Given exercise 1: Transcribe the libsonare repository page from "libraz/libsonare" to "mixing, and editing.".
Given exercise 2: Write the next part of the libsonare repository page, picking up after its final sentence.

[begin Text extract]

Skip to content

libraz/libsonare

Repository files navigation

libsonare

CI npm PyPI codecov License C++17 Platform Docs

A dependency-free audio DSP toolkit for C++, Python, and the browser — librosa-compatible analysis plus broadcast-grade mastering, mixing, and editing.

Apache-2.0, zero runtime dependencies, one codebase for native and WebAssembly. The same processors that run in C++ run in the browser via WASM — no Python, no GPL/AGPL, no model weights.

📖 Documentation  ·  🎧 Browser-local Demos  ·  Getting Started

  • Analysis (librosa-compatible) — BPM, key, chord (Viterbi/HMM smoothing, inversions, key-context), beat, downbeat, time signature, section, timbre, dynamics, pitch (YIN / pYIN), tempogram / PLP, NNLS chroma, EBU R128 loudness (LUFS), and room acoustics (blind RT60/EDT, or ISO-style RT60/EDT/C50/C80/D50 from a measured IR). Defaults match librosa and are validated against generated librosa reference values in CI.

[end Text extract]
[begin Dataset content]

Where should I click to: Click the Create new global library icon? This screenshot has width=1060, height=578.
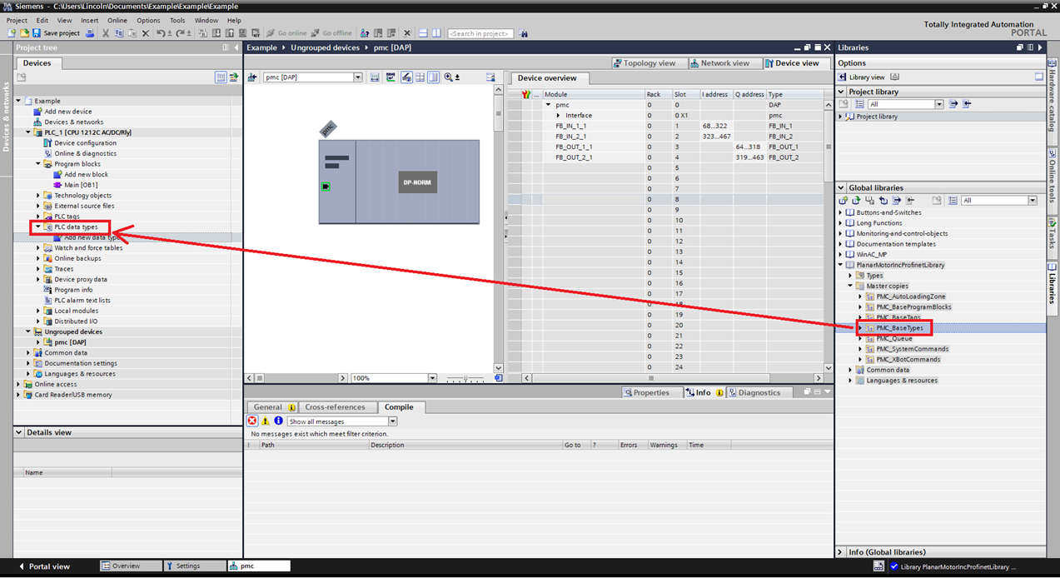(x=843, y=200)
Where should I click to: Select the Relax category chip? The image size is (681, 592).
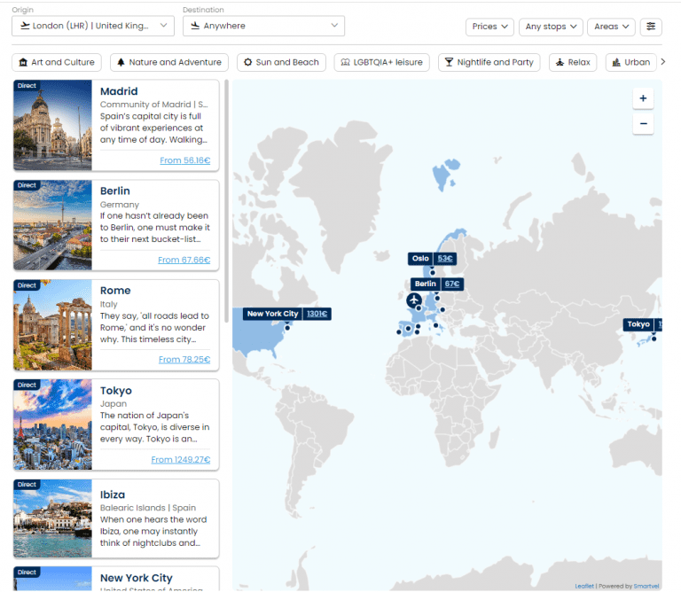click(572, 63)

[end Dataset content]

Reply 1:
libraz/libsonare

Repository files navigation

libsonare

CI npm PyPI codecov License C++17 Platform Docs

A dependency-free audio DSP toolkit for C++, Python, and the browser — librosa-compatible analysis plus broadcast-grade mastering, mixing, and editing.

Reply 2:
  • Mastering (77 named DSP processors, 14 in the default chain) — EQ, dynamics, multiband, stereo, saturation, repair, maximizer, and reference matching, implemented against published references: ITU-R BS.1770-4 loudness and inter-sample true-peak limiting, Linkwitz-Riley crossovers with all-pass phase compensation, Vicanek matched-Z biquads, ADAA-antialiased clippers, a Dempwolf 12AX7 triode model for tube saturation, Lemire sliding max, and polyphase FIR oversampling. Repair is classical DSP by design (spectral subtraction / MMSE-STSA / LogMMSE), not DNN source separation or spectral repair.
  • Mixing & routing — a real-time-safe channel-strip / bus model (denormal-guarded, lock-free parameter changes, plugin-delay compensation) with pan modes, width, sends, FX buses, goniometer / true-peak metering, scene presets, and offline stereo rendering.
  • Editing & creative FX — time stretch / pitch shift, pitch correction, note-region stretch, voice-change pitch + formant controls, four reverb engines (convolution, Dattorro plate, FDN, velvet-noise), chorus / flanger / phaser, stereo delay, and ducking.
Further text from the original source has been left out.